Five Times Tyler Lied About Why He Has A Beard

by tillyenna



Category: Men's Hockey RPF
Genre: 5+1 Things, Beard Burn, Beards (Facial Hair), Chirping, Crack, Dallas Stars, Locker Room, M/M, Not Beta Read, Playoff Beards, Rimming, jyler benn, tyler seguin is a dick
Language: English
Status: Completed
Published: 2020-01-26
Updated: 2020-01-26
Packaged: 2021-02-27 10:06:56
Rating: Teen And Up Audiences
Warnings: No Archive Warnings Apply
Chapters: 1
Words: 1,460
Publisher: archiveofourown.org
Story URL: https://archiveofourown.org/works/22425289
Author URL: https://archiveofourown.org/users/tillyenna/pseuds/tillyenna
Summary: Fives Times Tyler Lied About Why He Has A Beard, And One Time The Stars Found Out The TruthErm, so, this fic is influenced by a lot of things:1. Watching so many videos of Tyler Seguin fiddling with his damn facial hair, like seriously, he never stops touching it.

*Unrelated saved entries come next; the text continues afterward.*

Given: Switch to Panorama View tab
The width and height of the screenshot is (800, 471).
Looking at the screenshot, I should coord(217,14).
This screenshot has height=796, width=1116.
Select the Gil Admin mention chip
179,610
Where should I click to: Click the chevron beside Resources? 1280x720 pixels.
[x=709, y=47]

He's constantly chewing on his own face, or scratching his own face.... like seriously, why doesn't he shave.2. My husbands many excuses as to why he doesn't shave his damn face.3. I really hate beards. That probably isn't clear for this fic. I would put up with beard burn from Segs though...4. I'm avoiding writing my long stuff, and there's nothing like procrastinating writing by doing more writing5. I thought aleksrothis might appreciate a stars fic. :-D preseeeeennnnt
Relationships: Jamie Benn/Tyler Seguin
Comments: 10
Kudos: 210





	Five Times Tyler Lied About Why He Has A Beard

**Author's Note:**

  * For [aleksrothis](https://archiveofourown.org/users/aleksrothis/gifts).



“I can’t do this!” Klinger yelled as the media walked out of the locker room. 

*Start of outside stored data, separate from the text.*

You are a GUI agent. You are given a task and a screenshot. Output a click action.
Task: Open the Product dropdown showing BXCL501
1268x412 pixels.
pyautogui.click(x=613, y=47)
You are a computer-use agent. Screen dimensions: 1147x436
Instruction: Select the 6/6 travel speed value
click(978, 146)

The entire team turned to stare at him in amazement, it wasn’t like John to hate the media that much. 

“I can't do another year of watching Segs scratch at the stupid bum-fluff on his face that he clearly hates so much. Shave it!” He roared at Tyler. 

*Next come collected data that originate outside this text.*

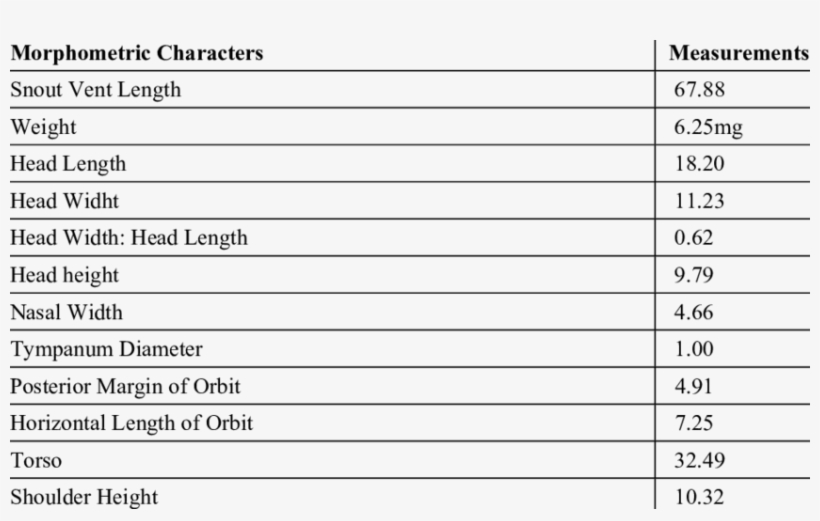Click the Morphometric Characters column header
820x521 pixels.
click(137, 53)
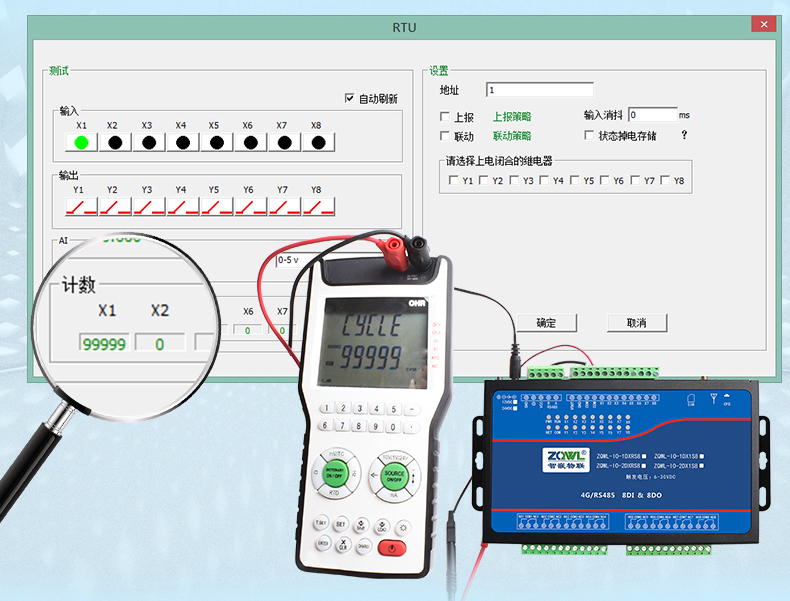The height and width of the screenshot is (601, 790).
Task: Enable the 上报 checkbox
Action: pos(446,117)
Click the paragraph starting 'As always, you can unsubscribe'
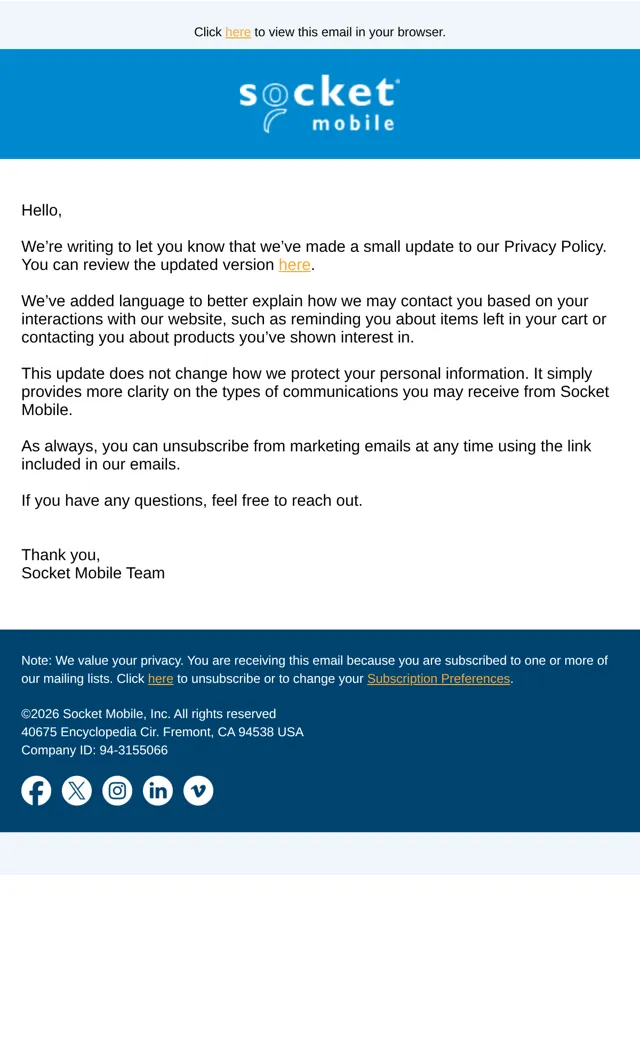Image resolution: width=640 pixels, height=1040 pixels. [306, 455]
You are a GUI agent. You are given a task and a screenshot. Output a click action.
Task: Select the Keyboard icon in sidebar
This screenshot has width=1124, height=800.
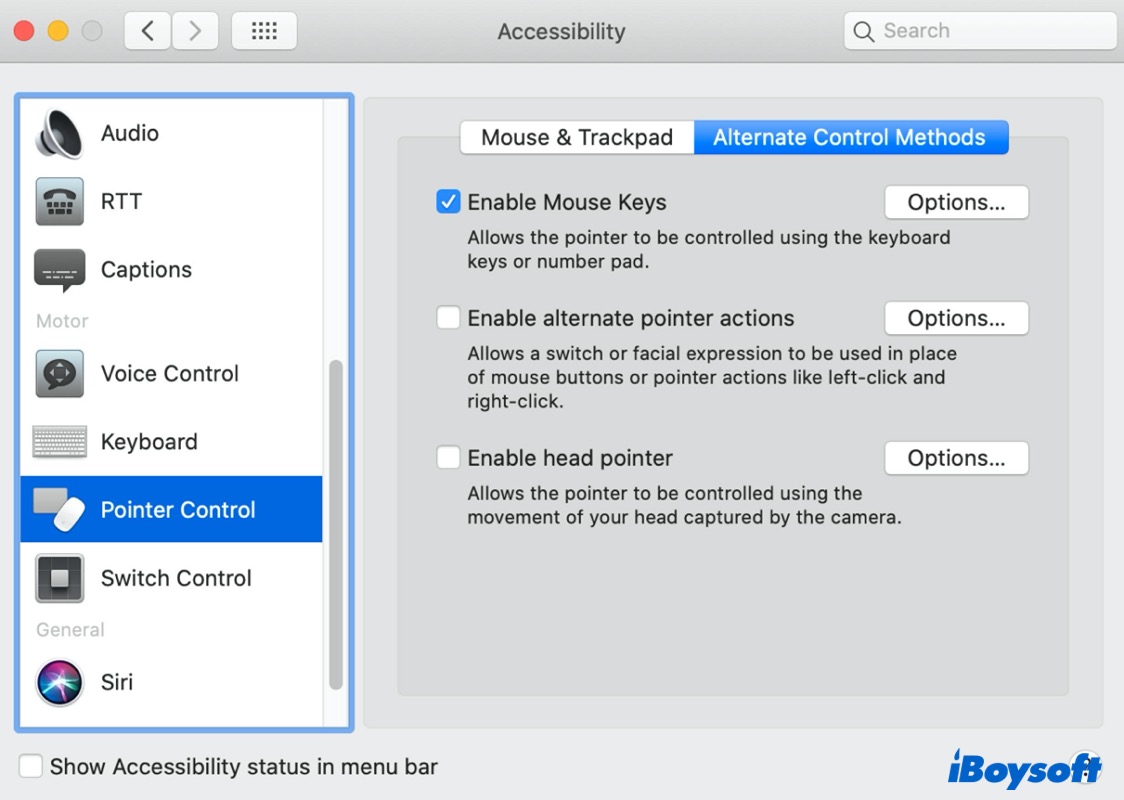[59, 442]
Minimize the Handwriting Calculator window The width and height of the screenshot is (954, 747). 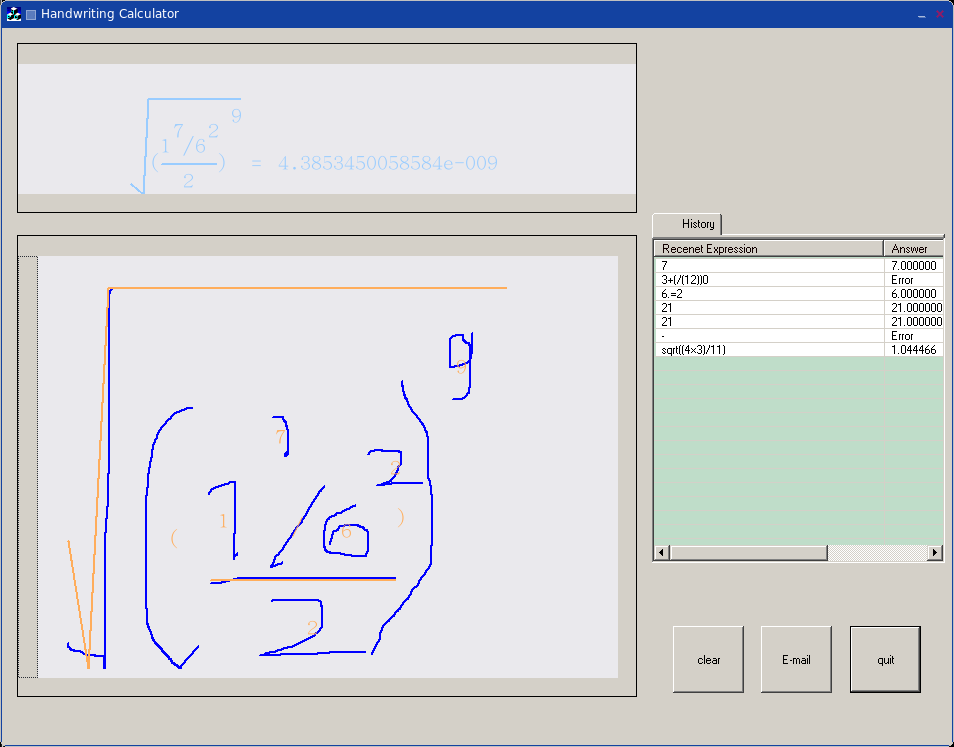pos(921,15)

Absentmindedly, Tyler reached up to scratch at his beard, “What’s your problem with my face?” He grins up. 

Klinger sighs dramatically as he pulls his shirt over his head, “You chew on it, you scratch at it and pull on it constantly, it’s obvious it irritates you, it’s not playoffs, just get rid of it!”

Tyler shrugs obnoxiously, “I mean, it’s part of my image now.” He’s stripped completely by this point, grabbing his towel and flicking it over his shoulder, completely not caring who saw his junk. “It’s my face, I can do what I like with it.”

\---

It’s a week before the others start noticing it. “I mean,” Pavs sighs, “I never noticed it until Klinger brought it up, but now all I see is you chewing on your facial hair, all the fucking time man.”

Tyler shrugged, “And?”

“And you clearly hate it.”

Tyler doesn’t even try to deny it, “I have very sensitive skin, and it’s too much for me to shave it every day.”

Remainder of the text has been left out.